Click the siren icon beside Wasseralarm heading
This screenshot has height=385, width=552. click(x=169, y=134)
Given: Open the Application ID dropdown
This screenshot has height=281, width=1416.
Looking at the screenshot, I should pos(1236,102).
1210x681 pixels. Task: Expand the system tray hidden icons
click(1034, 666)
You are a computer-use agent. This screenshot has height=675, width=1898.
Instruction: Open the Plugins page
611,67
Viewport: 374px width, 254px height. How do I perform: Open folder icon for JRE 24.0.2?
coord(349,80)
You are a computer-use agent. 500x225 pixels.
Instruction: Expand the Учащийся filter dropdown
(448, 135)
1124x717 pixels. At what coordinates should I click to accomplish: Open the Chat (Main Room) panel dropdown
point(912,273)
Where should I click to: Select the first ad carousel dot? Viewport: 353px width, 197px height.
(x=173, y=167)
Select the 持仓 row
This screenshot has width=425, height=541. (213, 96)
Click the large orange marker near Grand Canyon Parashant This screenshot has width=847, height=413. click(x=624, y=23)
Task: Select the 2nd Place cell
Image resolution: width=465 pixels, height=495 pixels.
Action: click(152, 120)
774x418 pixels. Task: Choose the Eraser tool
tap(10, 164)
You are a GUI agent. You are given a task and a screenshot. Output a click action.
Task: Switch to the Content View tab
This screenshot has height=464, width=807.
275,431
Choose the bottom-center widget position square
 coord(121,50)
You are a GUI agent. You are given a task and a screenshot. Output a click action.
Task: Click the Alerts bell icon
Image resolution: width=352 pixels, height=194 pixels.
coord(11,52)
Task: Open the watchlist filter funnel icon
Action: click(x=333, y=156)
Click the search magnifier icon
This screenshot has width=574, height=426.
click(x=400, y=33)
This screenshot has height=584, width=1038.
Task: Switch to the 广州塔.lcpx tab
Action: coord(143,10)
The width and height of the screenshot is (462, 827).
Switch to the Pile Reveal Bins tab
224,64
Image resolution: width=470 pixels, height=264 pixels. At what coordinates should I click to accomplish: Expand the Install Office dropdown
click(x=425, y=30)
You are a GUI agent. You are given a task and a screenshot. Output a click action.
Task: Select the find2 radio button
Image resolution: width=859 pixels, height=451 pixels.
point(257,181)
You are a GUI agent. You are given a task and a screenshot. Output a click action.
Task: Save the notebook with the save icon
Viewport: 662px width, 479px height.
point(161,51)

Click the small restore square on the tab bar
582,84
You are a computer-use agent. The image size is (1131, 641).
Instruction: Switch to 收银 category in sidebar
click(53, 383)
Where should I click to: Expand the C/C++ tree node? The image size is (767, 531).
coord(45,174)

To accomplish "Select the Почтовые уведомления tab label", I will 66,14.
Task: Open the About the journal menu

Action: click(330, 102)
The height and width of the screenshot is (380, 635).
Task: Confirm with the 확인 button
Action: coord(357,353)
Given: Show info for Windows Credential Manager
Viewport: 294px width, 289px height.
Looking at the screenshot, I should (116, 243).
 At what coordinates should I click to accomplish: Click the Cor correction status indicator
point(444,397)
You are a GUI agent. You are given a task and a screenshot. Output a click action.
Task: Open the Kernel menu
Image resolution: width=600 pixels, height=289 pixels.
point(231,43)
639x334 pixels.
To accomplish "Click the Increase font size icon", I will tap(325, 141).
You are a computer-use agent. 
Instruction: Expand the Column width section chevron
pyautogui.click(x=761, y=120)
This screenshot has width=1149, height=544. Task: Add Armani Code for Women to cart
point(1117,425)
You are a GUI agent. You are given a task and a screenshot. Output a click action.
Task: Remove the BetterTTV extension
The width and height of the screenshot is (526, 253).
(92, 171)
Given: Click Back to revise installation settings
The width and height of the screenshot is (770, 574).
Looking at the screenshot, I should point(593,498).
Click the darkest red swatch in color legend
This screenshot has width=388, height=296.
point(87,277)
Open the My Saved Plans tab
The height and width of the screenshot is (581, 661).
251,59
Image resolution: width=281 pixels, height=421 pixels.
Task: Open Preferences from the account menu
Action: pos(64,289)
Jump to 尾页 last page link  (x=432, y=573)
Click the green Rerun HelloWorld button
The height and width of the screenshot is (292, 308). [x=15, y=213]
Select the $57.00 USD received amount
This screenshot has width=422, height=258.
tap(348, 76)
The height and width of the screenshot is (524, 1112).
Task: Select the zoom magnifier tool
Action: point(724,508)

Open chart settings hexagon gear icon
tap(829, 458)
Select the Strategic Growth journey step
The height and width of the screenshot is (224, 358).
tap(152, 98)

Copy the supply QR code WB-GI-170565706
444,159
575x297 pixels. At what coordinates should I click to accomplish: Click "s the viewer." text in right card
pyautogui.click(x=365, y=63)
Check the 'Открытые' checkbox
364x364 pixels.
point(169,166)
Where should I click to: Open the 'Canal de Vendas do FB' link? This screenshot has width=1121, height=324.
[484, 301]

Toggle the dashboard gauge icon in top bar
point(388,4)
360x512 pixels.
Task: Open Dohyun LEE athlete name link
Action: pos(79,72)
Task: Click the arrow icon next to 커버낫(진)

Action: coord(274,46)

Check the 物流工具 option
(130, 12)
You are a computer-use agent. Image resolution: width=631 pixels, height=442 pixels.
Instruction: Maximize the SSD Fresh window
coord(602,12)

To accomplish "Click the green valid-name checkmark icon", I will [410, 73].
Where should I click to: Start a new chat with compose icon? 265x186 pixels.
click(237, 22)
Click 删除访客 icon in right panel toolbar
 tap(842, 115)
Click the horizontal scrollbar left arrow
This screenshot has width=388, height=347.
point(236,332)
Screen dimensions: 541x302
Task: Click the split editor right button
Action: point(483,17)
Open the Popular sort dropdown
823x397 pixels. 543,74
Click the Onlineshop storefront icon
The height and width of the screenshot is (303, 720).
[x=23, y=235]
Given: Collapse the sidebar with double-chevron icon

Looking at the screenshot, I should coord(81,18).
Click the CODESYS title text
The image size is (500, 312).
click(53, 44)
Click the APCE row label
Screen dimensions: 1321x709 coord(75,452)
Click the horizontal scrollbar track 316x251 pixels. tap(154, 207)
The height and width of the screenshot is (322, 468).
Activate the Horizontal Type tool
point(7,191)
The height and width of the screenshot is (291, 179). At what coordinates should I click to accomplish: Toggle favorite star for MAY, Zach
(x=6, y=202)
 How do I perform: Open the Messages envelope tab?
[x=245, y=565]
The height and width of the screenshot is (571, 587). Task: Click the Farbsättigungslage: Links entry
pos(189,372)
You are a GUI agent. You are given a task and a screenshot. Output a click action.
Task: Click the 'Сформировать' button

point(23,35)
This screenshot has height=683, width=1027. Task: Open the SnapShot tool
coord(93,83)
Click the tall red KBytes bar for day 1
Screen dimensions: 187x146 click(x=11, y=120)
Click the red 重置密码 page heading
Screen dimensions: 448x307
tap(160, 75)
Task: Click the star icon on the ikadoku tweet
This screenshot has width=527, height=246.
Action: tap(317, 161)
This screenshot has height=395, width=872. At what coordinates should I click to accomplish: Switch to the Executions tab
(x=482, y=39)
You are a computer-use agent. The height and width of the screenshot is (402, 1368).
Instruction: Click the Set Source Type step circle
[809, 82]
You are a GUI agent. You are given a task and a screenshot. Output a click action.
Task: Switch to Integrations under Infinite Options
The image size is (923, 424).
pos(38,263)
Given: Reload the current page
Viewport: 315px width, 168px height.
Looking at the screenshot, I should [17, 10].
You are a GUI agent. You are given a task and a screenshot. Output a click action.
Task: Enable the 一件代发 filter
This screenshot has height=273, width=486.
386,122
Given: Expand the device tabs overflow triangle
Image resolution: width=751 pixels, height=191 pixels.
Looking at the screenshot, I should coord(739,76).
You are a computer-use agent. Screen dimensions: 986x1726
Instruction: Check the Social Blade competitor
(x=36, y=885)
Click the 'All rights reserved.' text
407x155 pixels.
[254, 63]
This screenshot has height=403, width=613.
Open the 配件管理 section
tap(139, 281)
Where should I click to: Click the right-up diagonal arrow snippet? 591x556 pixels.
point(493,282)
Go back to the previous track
+---+
Show each line of the data that contains the string "computer".

* _Your response_:
You are a computer-use agent. This screenshot has height=675, width=1898.
You are a computer-use agent. 500x225 pixels.
You are a computer-use agent. The image size is (1131, 641).
You are a computer-use agent. 
You are a computer-use agent. Image resolution: width=631 pixels, height=442 pixels.
You are a computer-use agent. The height and width of the screenshot is (402, 1368).
You are a computer-use agent. Screen dimensions: 986x1726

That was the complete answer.